▶ [Task goal] All the data must be output exactly as given.

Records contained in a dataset
>>>>

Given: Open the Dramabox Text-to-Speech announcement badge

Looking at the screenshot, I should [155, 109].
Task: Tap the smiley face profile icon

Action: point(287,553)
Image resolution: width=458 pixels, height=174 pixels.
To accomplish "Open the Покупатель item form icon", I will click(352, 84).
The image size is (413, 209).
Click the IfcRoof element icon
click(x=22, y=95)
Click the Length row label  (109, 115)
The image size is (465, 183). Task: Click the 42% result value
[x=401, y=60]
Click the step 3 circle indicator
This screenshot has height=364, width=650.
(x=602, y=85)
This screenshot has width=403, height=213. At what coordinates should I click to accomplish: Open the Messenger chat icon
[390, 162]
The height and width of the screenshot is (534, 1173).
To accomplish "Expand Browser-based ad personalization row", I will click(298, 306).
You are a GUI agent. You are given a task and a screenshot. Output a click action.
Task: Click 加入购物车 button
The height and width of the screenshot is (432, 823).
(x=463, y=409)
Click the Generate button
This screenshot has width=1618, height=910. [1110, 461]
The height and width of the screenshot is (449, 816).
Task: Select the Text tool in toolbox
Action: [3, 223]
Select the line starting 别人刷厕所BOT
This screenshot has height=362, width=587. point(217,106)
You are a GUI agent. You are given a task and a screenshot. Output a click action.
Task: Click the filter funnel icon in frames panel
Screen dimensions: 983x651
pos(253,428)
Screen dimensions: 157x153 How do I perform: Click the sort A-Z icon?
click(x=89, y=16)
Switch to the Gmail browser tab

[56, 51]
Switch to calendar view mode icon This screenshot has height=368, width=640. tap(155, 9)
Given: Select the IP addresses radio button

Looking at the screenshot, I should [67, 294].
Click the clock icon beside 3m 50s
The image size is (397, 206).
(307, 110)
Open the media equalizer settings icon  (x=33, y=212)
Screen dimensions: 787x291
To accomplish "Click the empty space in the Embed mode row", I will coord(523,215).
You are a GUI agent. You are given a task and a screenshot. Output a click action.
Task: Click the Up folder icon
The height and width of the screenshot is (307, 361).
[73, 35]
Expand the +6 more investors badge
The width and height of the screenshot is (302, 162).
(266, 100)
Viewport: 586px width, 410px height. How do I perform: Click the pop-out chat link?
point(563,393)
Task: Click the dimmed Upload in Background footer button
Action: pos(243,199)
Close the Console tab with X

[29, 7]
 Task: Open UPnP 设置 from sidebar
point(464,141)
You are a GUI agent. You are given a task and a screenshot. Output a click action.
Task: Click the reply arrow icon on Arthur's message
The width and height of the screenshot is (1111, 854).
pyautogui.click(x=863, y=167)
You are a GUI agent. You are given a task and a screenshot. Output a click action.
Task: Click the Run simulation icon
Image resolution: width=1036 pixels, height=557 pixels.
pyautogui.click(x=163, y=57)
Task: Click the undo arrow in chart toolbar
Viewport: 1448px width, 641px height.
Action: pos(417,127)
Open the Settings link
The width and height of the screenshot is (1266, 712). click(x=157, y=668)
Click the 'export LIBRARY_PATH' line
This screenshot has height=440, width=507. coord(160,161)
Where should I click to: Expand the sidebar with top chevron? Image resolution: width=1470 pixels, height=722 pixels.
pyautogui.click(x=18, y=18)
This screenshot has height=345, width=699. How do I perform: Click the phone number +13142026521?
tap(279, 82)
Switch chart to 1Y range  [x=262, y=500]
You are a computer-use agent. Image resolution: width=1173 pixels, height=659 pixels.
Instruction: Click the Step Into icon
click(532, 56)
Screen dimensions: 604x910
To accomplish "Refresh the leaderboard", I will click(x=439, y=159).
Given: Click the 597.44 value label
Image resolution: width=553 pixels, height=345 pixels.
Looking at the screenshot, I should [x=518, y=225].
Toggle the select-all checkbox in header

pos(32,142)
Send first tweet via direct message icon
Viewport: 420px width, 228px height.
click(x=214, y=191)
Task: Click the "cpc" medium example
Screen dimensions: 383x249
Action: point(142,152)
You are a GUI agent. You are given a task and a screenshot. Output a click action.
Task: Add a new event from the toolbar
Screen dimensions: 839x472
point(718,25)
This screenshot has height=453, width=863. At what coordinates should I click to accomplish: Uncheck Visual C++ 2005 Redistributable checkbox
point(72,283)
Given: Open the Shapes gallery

<<<<

▶ [Answer]
Given: Open the Dramabox Text-to-Speech announcement badge

Looking at the screenshot, I should [155, 109].
Task: Tap the smiley face profile icon

Action: point(287,553)
Image resolution: width=458 pixels, height=174 pixels.
To accomplish "Open the Покупатель item form icon", I will click(352, 84).
The image size is (413, 209).
Click the IfcRoof element icon
click(x=22, y=95)
Click the Length row label  (109, 115)
The image size is (465, 183). Task: Click the 42% result value
[x=401, y=60]
Click the step 3 circle indicator
This screenshot has height=364, width=650.
(x=602, y=85)
This screenshot has width=403, height=213. At what coordinates should I click to accomplish: Open the Messenger chat icon
[390, 162]
The height and width of the screenshot is (534, 1173).
To accomplish "Expand Browser-based ad personalization row", I will click(298, 306).
You are a GUI agent. You are given a task and a screenshot. Output a click action.
Task: Click 加入购物车 button
The height and width of the screenshot is (432, 823).
(x=463, y=409)
Click the Generate button
This screenshot has width=1618, height=910. [1110, 461]
The height and width of the screenshot is (449, 816).
Task: Select the Text tool in toolbox
Action: [3, 223]
Select the line starting 别人刷厕所BOT
This screenshot has height=362, width=587. point(217,106)
You are a GUI agent. You are given a task and a screenshot. Output a click action.
Task: Click the filter funnel icon in frames panel
Screen dimensions: 983x651
pos(253,428)
Screen dimensions: 157x153 How do I perform: Click the sort A-Z icon?
click(x=89, y=16)
Switch to the Gmail browser tab

[56, 51]
Switch to calendar view mode icon This screenshot has height=368, width=640. tap(155, 9)
Given: Select the IP addresses radio button

Looking at the screenshot, I should [67, 294].
Click the clock icon beside 3m 50s
The image size is (397, 206).
(307, 110)
Open the media equalizer settings icon  (x=33, y=212)
Screen dimensions: 787x291
To accomplish "Click the empty space in the Embed mode row", I will coord(523,215).
You are a GUI agent. You are given a task and a screenshot. Output a click action.
Task: Click the Up folder icon
The height and width of the screenshot is (307, 361).
[73, 35]
Expand the +6 more investors badge
The width and height of the screenshot is (302, 162).
(266, 100)
Viewport: 586px width, 410px height. How do I perform: Click the pop-out chat link?
point(563,393)
Task: Click the dimmed Upload in Background footer button
Action: pos(243,199)
Close the Console tab with X

[29, 7]
 Task: Open UPnP 设置 from sidebar
point(464,141)
You are a GUI agent. You are given a task and a screenshot. Output a click action.
Task: Click the reply arrow icon on Arthur's message
The width and height of the screenshot is (1111, 854).
pyautogui.click(x=863, y=167)
You are a GUI agent. You are given a task and a screenshot. Output a click action.
Task: Click the Run simulation icon
Image resolution: width=1036 pixels, height=557 pixels.
pyautogui.click(x=163, y=57)
Task: Click the undo arrow in chart toolbar
Viewport: 1448px width, 641px height.
Action: pos(417,127)
Open the Settings link
The width and height of the screenshot is (1266, 712). click(x=157, y=668)
Click the 'export LIBRARY_PATH' line
This screenshot has height=440, width=507. coord(160,161)
Where should I click to: Expand the sidebar with top chevron? Image resolution: width=1470 pixels, height=722 pixels.
pyautogui.click(x=18, y=18)
This screenshot has height=345, width=699. How do I perform: Click the phone number +13142026521?
tap(279, 82)
Switch chart to 1Y range  [x=262, y=500]
You are a computer-use agent. Image resolution: width=1173 pixels, height=659 pixels.
Instruction: Click the Step Into icon
click(532, 56)
Screen dimensions: 604x910
To accomplish "Refresh the leaderboard", I will click(x=439, y=159).
Given: Click the 597.44 value label
Image resolution: width=553 pixels, height=345 pixels.
Looking at the screenshot, I should [x=518, y=225].
Toggle the select-all checkbox in header

pos(32,142)
Send first tweet via direct message icon
Viewport: 420px width, 228px height.
click(x=214, y=191)
Task: Click the "cpc" medium example
Screen dimensions: 383x249
Action: point(142,152)
You are a GUI agent. You are given a task and a screenshot. Output a click action.
Task: Add a new event from the toolbar
Screen dimensions: 839x472
point(718,25)
This screenshot has height=453, width=863. At what coordinates should I click to accomplish: Uncheck Visual C++ 2005 Redistributable checkbox
point(72,283)
Given: Open the Shapes gallery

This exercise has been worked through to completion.